The Flying Dutchmen have fielded (is the right term courted, since basketball is not played on a field? Hmmm) the same starting lineup in each of their first seven games, the longest such stretch to open a season since the quintet of Aurimas Kieza, Adrian Uter, Loren Stokes, Antoine Agudio and Carlos Rivera started the first nine games in 2005-06.
But after consecutive games in which the Dutchmen were dominated down low by Charlotte and Fairfield, Tom Pecora said there could be a change for the CAA opener at Towson Saturday. Miklos Szabo will have to work his way out of the doghouse in practice this week after recording just four rebounds in 45 minutes in his last two games. Szabo is averaging just 6.5 points and 3.7 rebounds per game in six contests against Division I competition this year.

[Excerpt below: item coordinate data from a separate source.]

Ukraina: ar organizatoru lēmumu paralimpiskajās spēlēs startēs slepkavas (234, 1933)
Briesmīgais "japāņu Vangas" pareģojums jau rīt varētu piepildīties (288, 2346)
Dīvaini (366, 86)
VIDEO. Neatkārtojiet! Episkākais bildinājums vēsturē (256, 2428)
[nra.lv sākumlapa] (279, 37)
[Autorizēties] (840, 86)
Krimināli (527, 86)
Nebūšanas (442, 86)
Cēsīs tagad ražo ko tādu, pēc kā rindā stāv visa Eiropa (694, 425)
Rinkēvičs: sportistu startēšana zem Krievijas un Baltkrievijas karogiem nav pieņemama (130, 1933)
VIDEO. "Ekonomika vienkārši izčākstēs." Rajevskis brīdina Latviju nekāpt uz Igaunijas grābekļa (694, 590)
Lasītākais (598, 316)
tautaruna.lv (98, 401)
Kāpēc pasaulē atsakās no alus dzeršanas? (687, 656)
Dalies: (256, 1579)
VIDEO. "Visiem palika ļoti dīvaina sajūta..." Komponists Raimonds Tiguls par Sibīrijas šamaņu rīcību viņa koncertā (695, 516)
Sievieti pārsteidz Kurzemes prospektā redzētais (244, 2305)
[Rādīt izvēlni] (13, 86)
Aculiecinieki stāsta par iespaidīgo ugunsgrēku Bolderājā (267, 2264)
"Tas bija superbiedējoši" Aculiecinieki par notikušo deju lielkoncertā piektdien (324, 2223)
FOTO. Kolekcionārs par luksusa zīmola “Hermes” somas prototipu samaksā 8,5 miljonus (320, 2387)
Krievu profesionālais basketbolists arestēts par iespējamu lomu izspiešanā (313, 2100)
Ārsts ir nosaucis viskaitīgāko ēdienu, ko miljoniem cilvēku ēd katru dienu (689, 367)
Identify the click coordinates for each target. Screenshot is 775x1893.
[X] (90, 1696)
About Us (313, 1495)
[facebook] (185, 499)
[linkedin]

“If he doesn’t rebound in practice this week, he won’t start on Saturday and I’ll take away his minutes,” Pecora said Monday. “We compete every day in practice for minutes, and these guys will tell you: Around here, you get what you deserve. And if he’s not rebounding the basketball, he doesn’t deserve to start and he doesn’t deserve to get minutes. We all have our jobs to do and his is to defend the post and rebound the ball, and he’s not doing either right now.”
The Dutchmen unveiled three different starting lineups in their first seven games last year and five different lineups over the same span in 2007-08.
—One player who will surely push Szabo for playing time is freshman David Imes who made his collegiate debut Monday after missing the first six games with a high ankle sprain and scored a basket in six minutes. “He’s a tough kid, he’s been great in practice,” Pecora said. “He’s a rebounder by nature. This was a good matchup, these kinds of teams, for him, because you can play small.”
—The Dutchmen’s other senior, Life With Corny, has also been the target of some Pecora criticism, but his lean line Monday (two points and no field goals in 23 minutes) was better and more pivotal than it looks. Vines shared the team lead in rebounds with five and also had four assists for the second straight game. He had as many as four assists in a game just once in 31 contests last season.
Vines also continued his season-long hustle on both ends of the floor, particularly in scrambling for the rebound of his missed 3-pointer midway through the second half. Vines took quite a shot from Yorel Hawkins but hit the subsequent two free throws to give the Dutchmen a 61-60 lead. They’d never trail again.
The most amazing thing: He took just two shots, which, you should not be surprised to read, is a career low. Life With Corny taking two shots in 23 minutes is like me taking one trip to the all-you-can-eat buffet.
I don’t think Vines has morphed into a point guard, but he’ll have a vital role—and Pecora will have done a helluva job coaching—if a player who prefers to shoot first, second, third and 27th can contribute by playing with the yellow light Pecora has often spoke about.